Il mio approccio terapeutico

Sono la dottoressa Dafne Buttini, psicologa clinica e psicoterapeuta; dopo la formazione quinquennale in psicologia, ho scelto di perfezionarmi attraverso la specializzazione quadriennale in psicoterapia con orientamento fenomenologico-dinamico.
Il metodo del mio approccio terapeutico supporta il paziente nell’esplorazione del proprio vissuto (ossia nel modo assolutamente soggettivo in cui lui vive le proprie esperienze ed emozioni) allo scopo di aiutarlo a distanziarsi in modo graduale dal suo malessere e favorire un’apertura della persona al dialogo con sé stessa e con il proprio contesto relazionale e di vita.

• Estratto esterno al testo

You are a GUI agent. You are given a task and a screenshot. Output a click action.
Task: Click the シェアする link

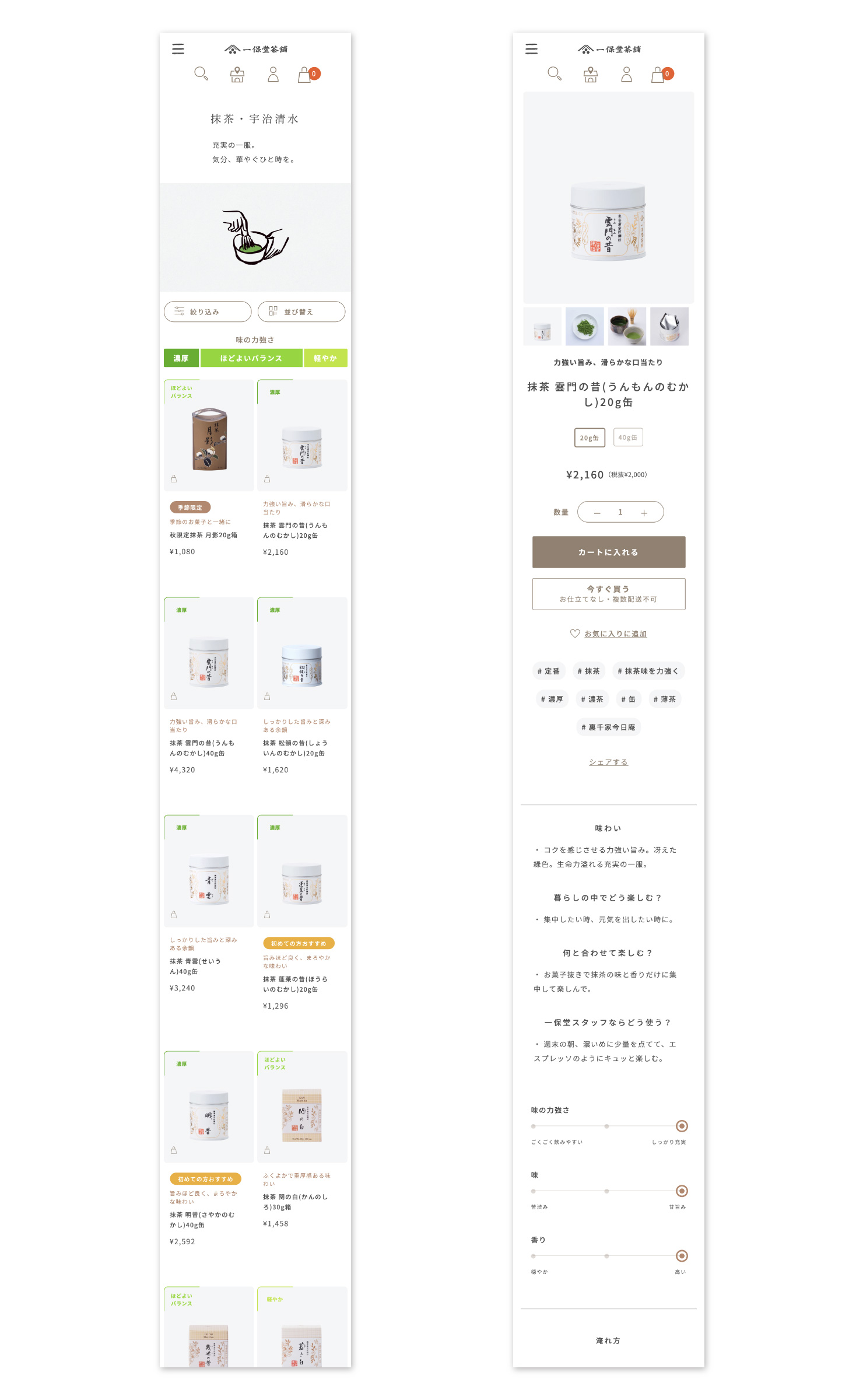[x=608, y=762]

Il mondo, talvolta, può essere sentito come un luogo in cui diventa difficile vivere, muoversi, progettarsi nel futuro.
Ecco che, in quanto terapeuta, mi prendo cura dell’esperienza soggettiva di disagio portata dal mio paziente (per esempio: un momento triste che sta attraversando, un pensiero invadente che lo infastidisce, un cambiamento improvviso, una decisione difficile o dolorosa, una situazione relazionale o lavorativa complicata, una scelta che non è in grado di fare, il peso di una colpa che lo opprime, una sensazione di confusione, incertezza, tensione, un vissuto di vergogna, esclusione, scarsa autostima, inferiorità, inadeguatezza).

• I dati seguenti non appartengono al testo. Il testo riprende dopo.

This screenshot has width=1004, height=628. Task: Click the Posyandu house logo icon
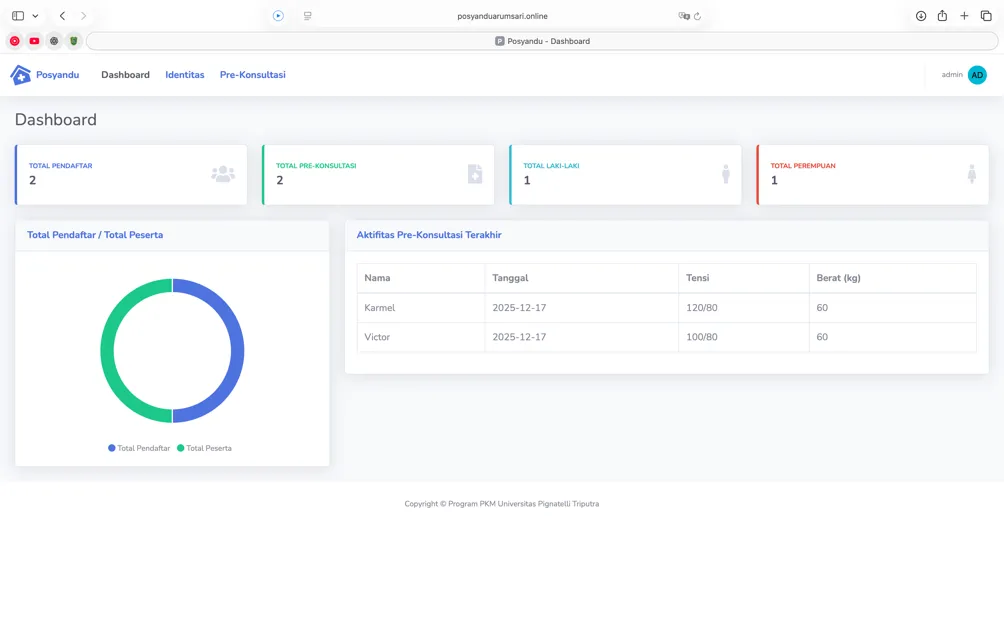click(20, 75)
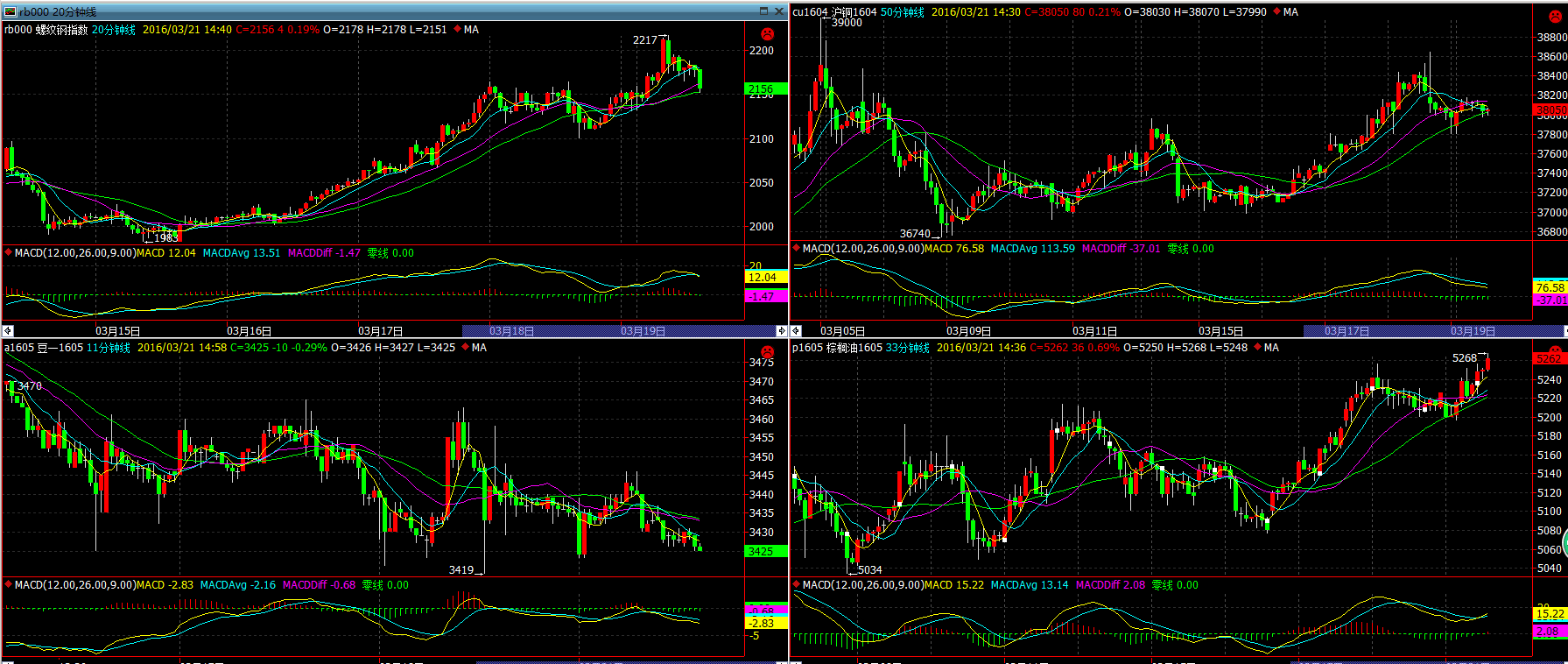Image resolution: width=1568 pixels, height=664 pixels.
Task: Toggle the MACD indicator diamond in the p1605 panel
Action: pyautogui.click(x=797, y=584)
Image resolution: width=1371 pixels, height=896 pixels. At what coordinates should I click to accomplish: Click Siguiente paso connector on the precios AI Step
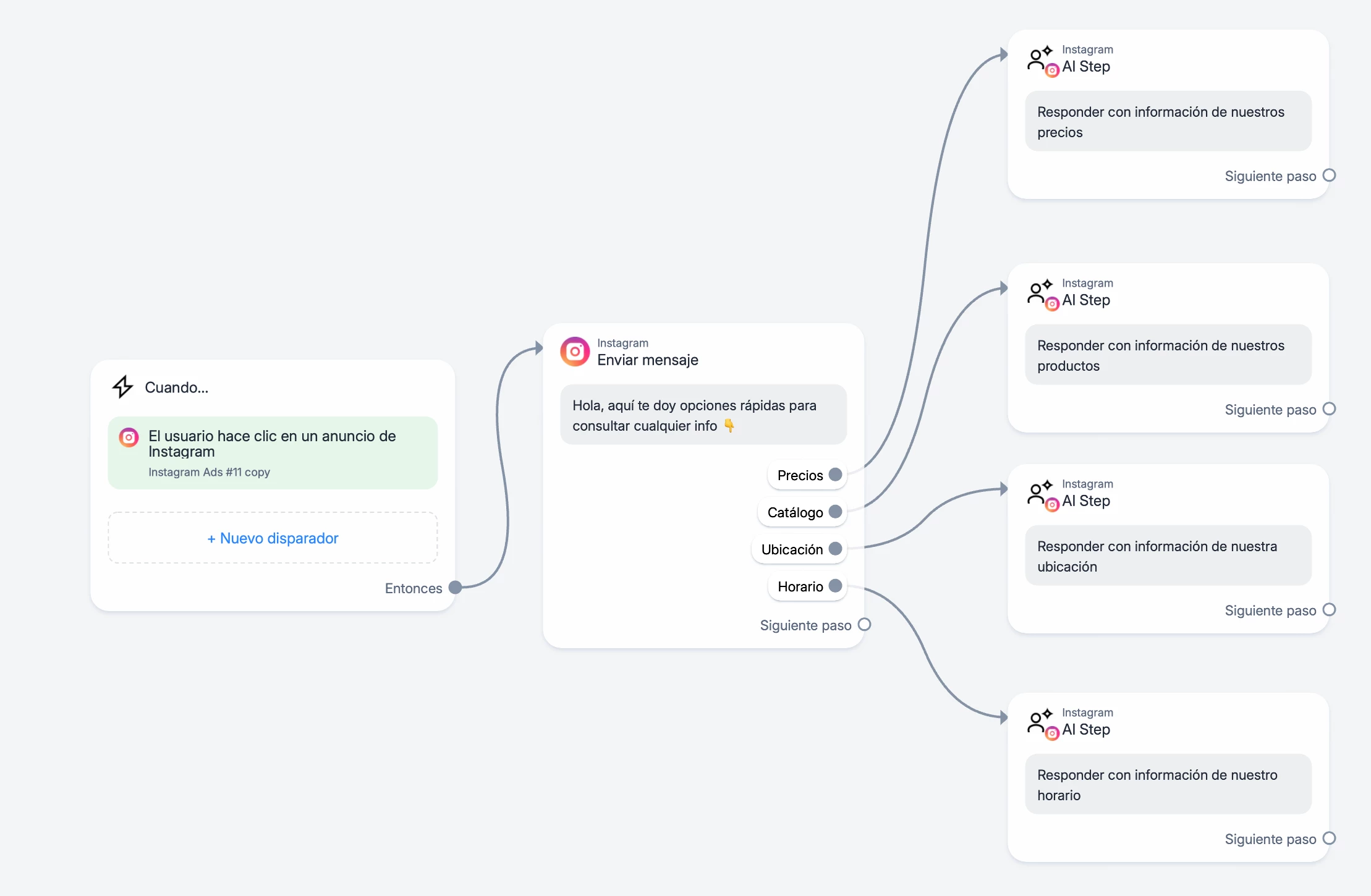pyautogui.click(x=1329, y=175)
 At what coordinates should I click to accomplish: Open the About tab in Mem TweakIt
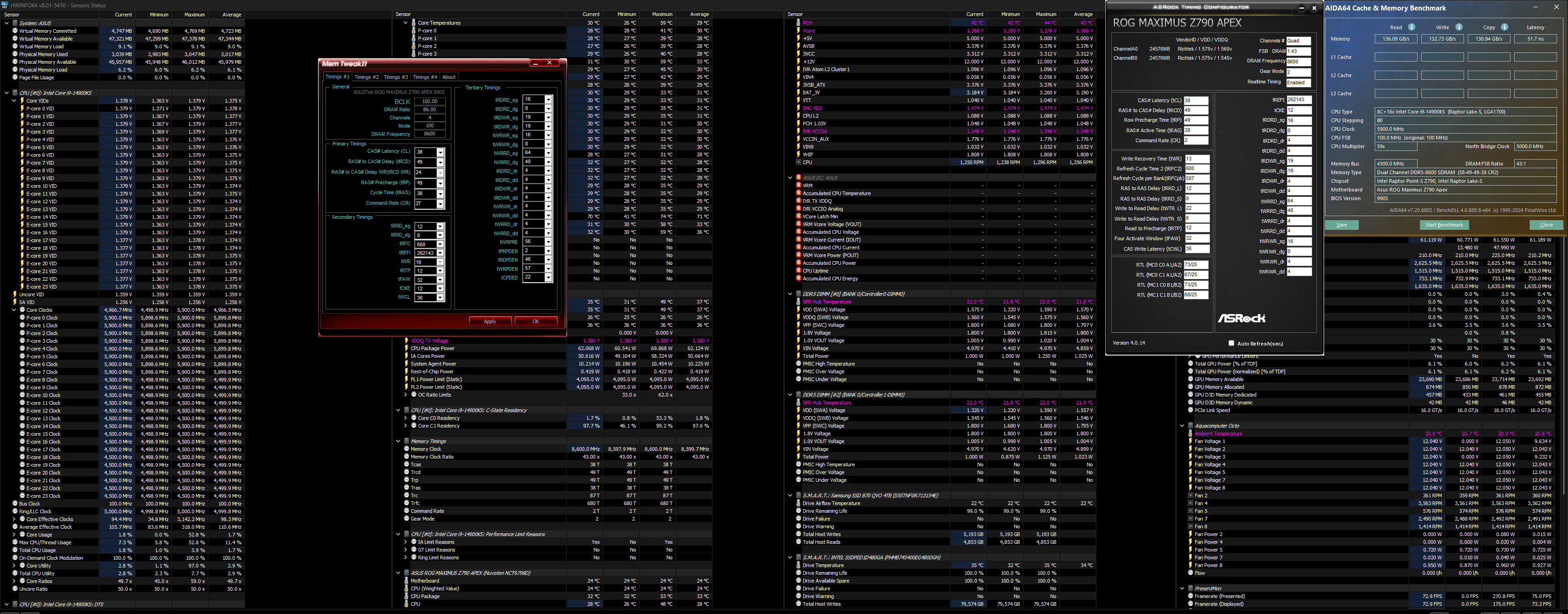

Quando il vissuto della persona è più intenso di un disagio momentaneo, diventa troppo doloroso, angoscioso, perdura nel tempo e arriva a interferire in modo significativo con lo svolgimento della quotidianità del soggetto (assumendo la forma di una vera e propria patologia, con il suo carico di pesantezza, con una sensazione di spaesamento e di impossibilità di muoversi per la persona), la psicoterapia favorisce nel paziente una presa di posizione nei confronti della propria esperienza che lo disturba e l’acquisizione di una nuova prospettiva su di sé, sulla propria storia personale e sugli altri che ne fanno parte.
È compito del terapeuta sostenere il paziente nel movimento verso la riappropriazione della propria dimensione personale, cioè incoraggiarlo a vivere sé stesso come il soggetto autore e protagonista della propria esistenza e dei suoi progetti di vita.

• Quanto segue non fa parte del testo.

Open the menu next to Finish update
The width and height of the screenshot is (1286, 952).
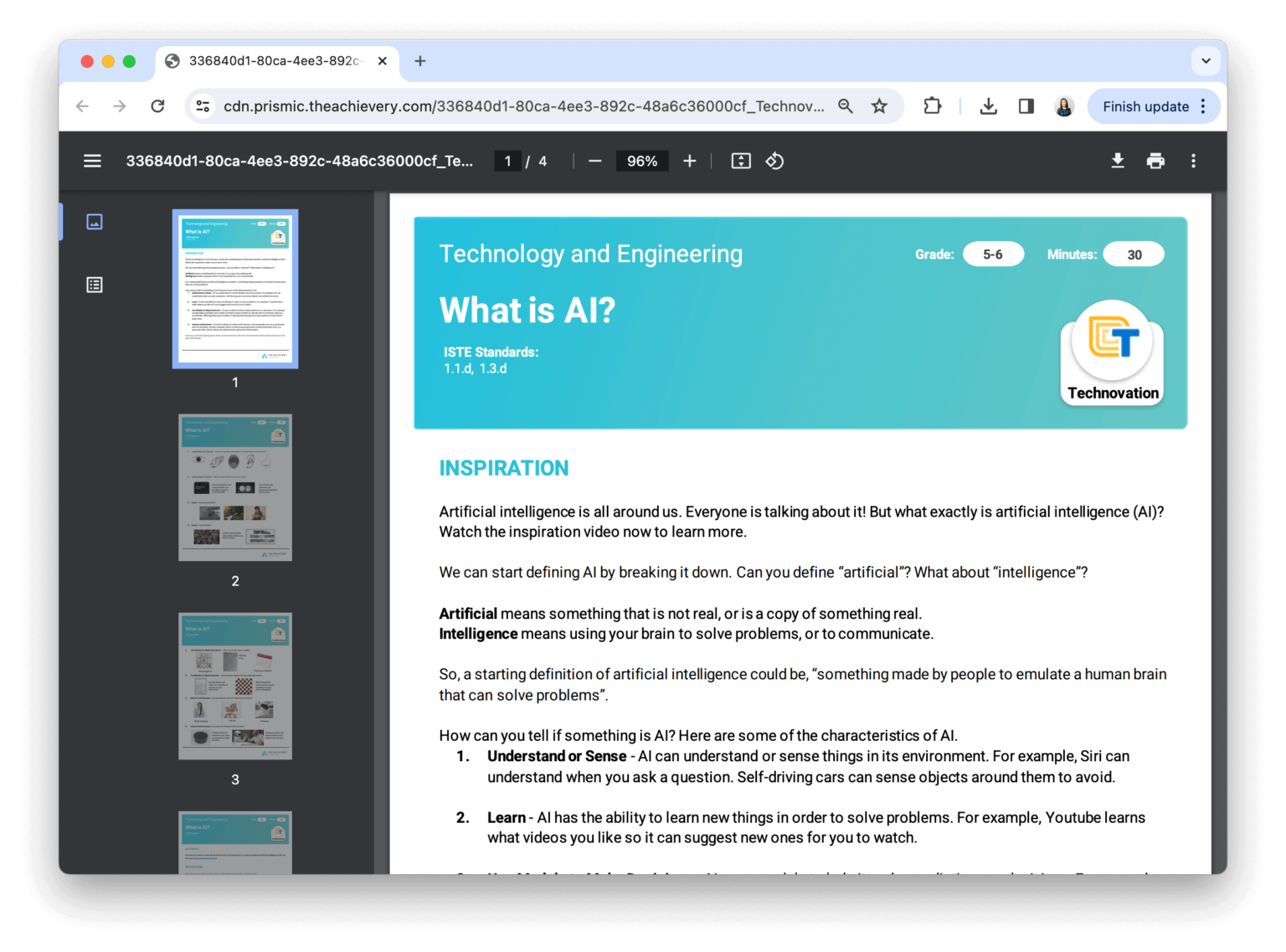(x=1205, y=105)
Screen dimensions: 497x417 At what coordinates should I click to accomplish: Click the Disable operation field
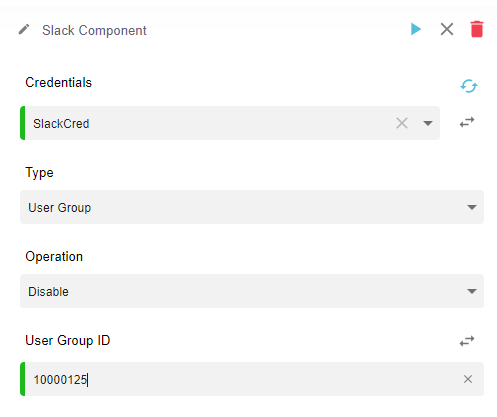pos(252,291)
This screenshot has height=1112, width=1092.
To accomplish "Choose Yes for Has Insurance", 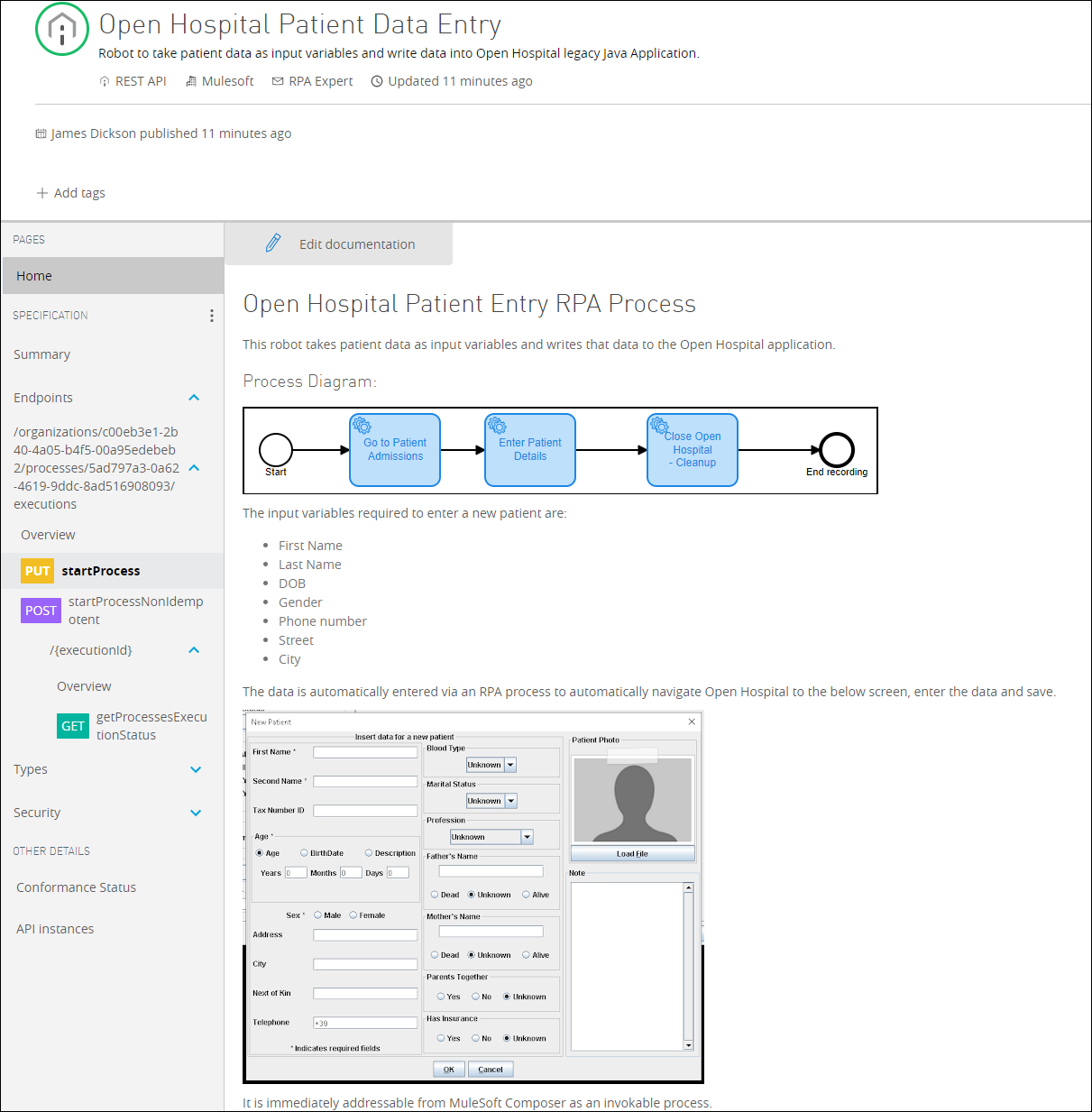I will [x=441, y=1038].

La psicoterapia è “uno spazio” dove paziente e terapeuta si apprestano a compiere un viaggio, a condividere uno slancio, un movimento, a disegnare una traiettoria, a muoversi in due all’interno di una relazione (terapeutica) che ha nel loro “tra” (ossia nell’esserci dentro insieme) il suo fondamento.

Perché non prenderci cura di uno stato ansioso che ostacola lo svolgimento della nostra giornata o di un vissuto di insoddisfazione costante in alcune sfere della nostra vita, che rende quasi impossibile provare gratificazione?
Perché non occuparci di una difficoltà relazionale che compromette una sfera significativa della nostra esistenza e rischiare di perdere un affetto per noi importante oppure aspettare di subire una condizione invalidante (fino a sentirci costretti, per esempio, a non uscire più di casa)?
Perché, insomma, rimandare l’incontro con noi stessi?